Security near rec debated

Alfreida Edwards, on behalf of the Broussard-Harris Line Dance Group, appealed to the Franklin City Council, law enforcement community, and the public at large Tuesday to take action against the rash of burglaries that have destabilized the security of public property of late, at the Broussard-Harris Recreation Center.
According to Edwards, a fellow step group member while at rehearsal had her car burglarized Monday evening, as it sat parked in the lot of the recreation center.
The parking lot has been the staging area for a string of such burglaries, and was the focal point of a self-described “emotional” address at last month’s city council meeting by Mayor Pro Tempore Lester Levine, in which he recounted a similar incident occurring to someone with whom he had attended an event at the recreation center.
Following Edwards’ call to action, Franklin Police Chief Sabria McGuire said, “I don’t want to make excuses. But, for the last six months to a year, you’ve been hearing about the Judicial Reform Act (Louisiana Justice Reinvestment Reform Act).
“So, the state has used the Reform Act to release inmates out into the community without having any type of plan of giving job training, substance abuse help or housing.
“We have a young man that was released in November, homeless, and he’s back incarcerated for doing burglaries. He was only out for five weeks. The address that he gave to the parole board didn’t even exist. And, the parole board is taxed because they already had more people (to parole) than they had parole officers.”

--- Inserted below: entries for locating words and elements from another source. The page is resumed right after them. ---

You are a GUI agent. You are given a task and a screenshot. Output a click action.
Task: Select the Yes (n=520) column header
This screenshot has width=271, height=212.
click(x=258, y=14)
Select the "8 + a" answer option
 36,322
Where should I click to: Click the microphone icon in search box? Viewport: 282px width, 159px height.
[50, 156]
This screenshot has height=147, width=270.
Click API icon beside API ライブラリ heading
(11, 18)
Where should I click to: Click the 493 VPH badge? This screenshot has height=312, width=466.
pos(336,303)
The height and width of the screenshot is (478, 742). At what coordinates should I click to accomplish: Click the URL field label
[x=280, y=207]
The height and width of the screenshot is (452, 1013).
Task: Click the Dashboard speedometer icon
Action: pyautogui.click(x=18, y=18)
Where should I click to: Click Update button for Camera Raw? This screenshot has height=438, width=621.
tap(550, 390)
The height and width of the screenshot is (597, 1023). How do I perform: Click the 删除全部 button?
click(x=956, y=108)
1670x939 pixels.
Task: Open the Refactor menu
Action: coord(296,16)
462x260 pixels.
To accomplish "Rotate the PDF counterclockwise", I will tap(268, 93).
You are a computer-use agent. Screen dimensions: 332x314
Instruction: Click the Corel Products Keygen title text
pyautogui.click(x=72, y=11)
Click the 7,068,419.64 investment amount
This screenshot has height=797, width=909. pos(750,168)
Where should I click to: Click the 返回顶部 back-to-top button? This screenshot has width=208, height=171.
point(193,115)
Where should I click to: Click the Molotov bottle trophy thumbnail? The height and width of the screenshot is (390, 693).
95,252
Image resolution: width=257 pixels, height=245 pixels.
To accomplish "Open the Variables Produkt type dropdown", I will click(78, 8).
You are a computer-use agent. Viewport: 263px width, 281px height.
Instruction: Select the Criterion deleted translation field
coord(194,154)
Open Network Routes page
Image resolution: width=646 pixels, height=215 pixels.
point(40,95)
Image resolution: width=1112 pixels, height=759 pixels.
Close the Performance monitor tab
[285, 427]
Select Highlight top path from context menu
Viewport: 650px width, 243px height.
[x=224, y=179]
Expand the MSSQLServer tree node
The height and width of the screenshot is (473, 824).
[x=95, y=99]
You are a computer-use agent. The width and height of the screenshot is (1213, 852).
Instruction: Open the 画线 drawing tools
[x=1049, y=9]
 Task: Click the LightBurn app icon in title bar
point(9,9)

McGuire went on to say that she had addressed such concerns to Representative Sam Jones on several occasions. However, McGuire said she was informed that burglary is a non-violent offense, and therefore falls under the umbrella of qualifications for release through the LJRRA.
“So, that’s what we’re dealing with,” McGuire said. “We have made many arrests. Also, we are dealing with the same thing that no one wants to say anything. We are a small community. I can tell you that I have a good idea who is doing the burglaries at Broussard-Harris. But again, we can’t be everywhere. Also, people have to call us.”
McGuire pointed back to the “If you see something, say something,” slogan of community vigilance employed in previous appeals to the public, from the podium in City Hall.
It was tacitly agreed by the council and the gallery, signified by ascents of nods, that the community must take a role in the policing of the recreation center parking lot, and its safety as a whole, and that that role begins with saying something once something is seen.
Mayor Raymond Harris interjected that in his estimation the problem lay in that the perpetrators of the crimes seem to be paying more attention to the community than the community is paying to them; a sentiment which indicts more so the community affected than the community in total, but appropriately, if responsibility is evidenced by the crimes.
“We need the public, said McGuire.
“In Pecan Acres, we had a group get together. They called, they had two-way radios and they were talking to each other. So, when the police came, they could say (to us), ‘The guy’s hiding out in this yard,’ and we caught that person.”
Levine added, “You know, when someone comes in and takes my stuff or violates me—that frustrates me. And, what hurts so badly, is that then you walk outside and you see a guy sitting there. That makes me think you had something to do with it because you won’t say something.”